To get such projects under way, resources are needed. The Global Community Engagement and Resilience Fund (GCERF) has therefore launched an appeal for funds to support its activities.  GCERF was founded two years ago in Geneva and launched its first projects in Bangladesh, Mali and Nigeria. The fund aims to raise awareness about the importance of fighting violent extremism and to mobilise people by using a preventive approach and providing alternatives.

GCERF's first three pilot projects target one million people. In order to monitor these projects and launch new ones – in Kosovo, Kenya and Myanmar – the organisation is seeking support particularly in the private sector, where it is trying to increase awareness. Switzerland, which was one of the countries that supported the establishment of GCERF, welcomes the implementation of the first projects and will continue to assist the fund.

Women also have a key role to play in the flight against violence and terrorism.

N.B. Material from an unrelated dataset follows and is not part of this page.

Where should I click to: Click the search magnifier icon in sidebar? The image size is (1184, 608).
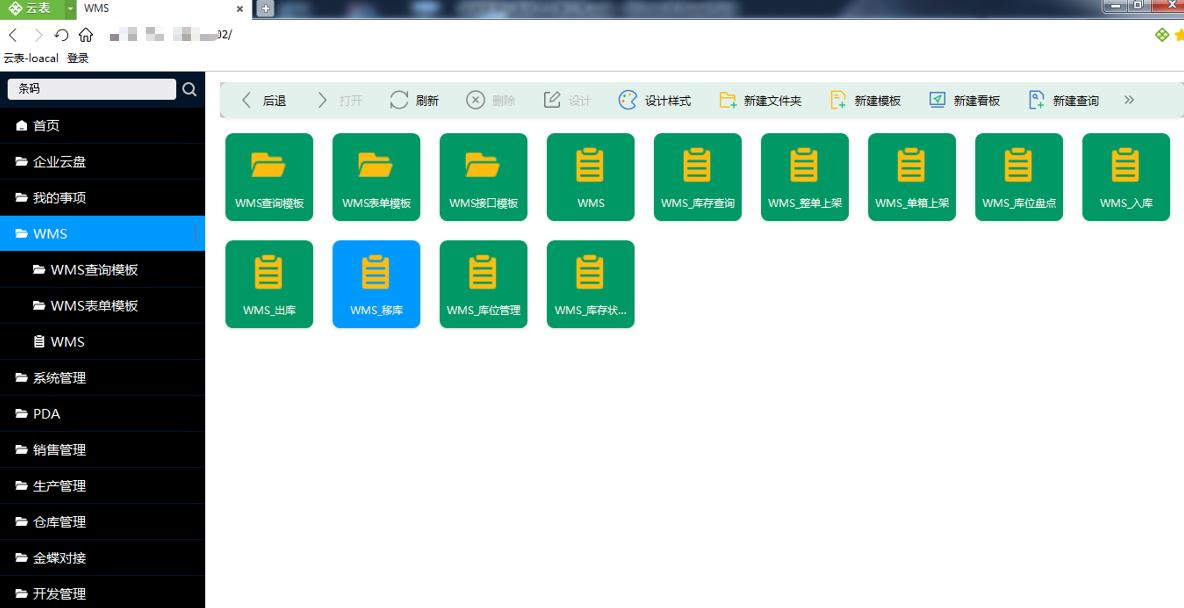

On the one hand, they are disproportionately affected by terrorist acts; on the other, they have a key role to play in combating the roots of violence.  Certain terrorist groups target women for recruitment (some 10% of the roughly 5,000 Western jihadis in Syria are women), which is why it is important to include women in efforts to combat violent extremism and terrorism. At a high-level meeting in New York, Mr Burkhalter restated Switzerland's action plan to combat violent extremism which focuses on three elements: the role of young people, women and International Geneva.

The debate on combating terrorism will continue on Wednesday in New York where Mr Burkhalter will be taking part in the 7th Ministerial Plenary Meeting of the Global Counterterrorism Forum (GCTF). He will present some of Switzerland's specific activities in this field, such as a project that fosters dialogue between young people and the authorities in a disadvantaged area of Tunis. Switzerland is also involved in reforming certain judicial procedures in Libya in order to curb radicalisation among young people in prison.

GCTF members at the ministerial meeting are expected to adopt a series of recommendations including the Neuchâtel memorandum on best practice in juvenile justice in the context of the fight against terrorism.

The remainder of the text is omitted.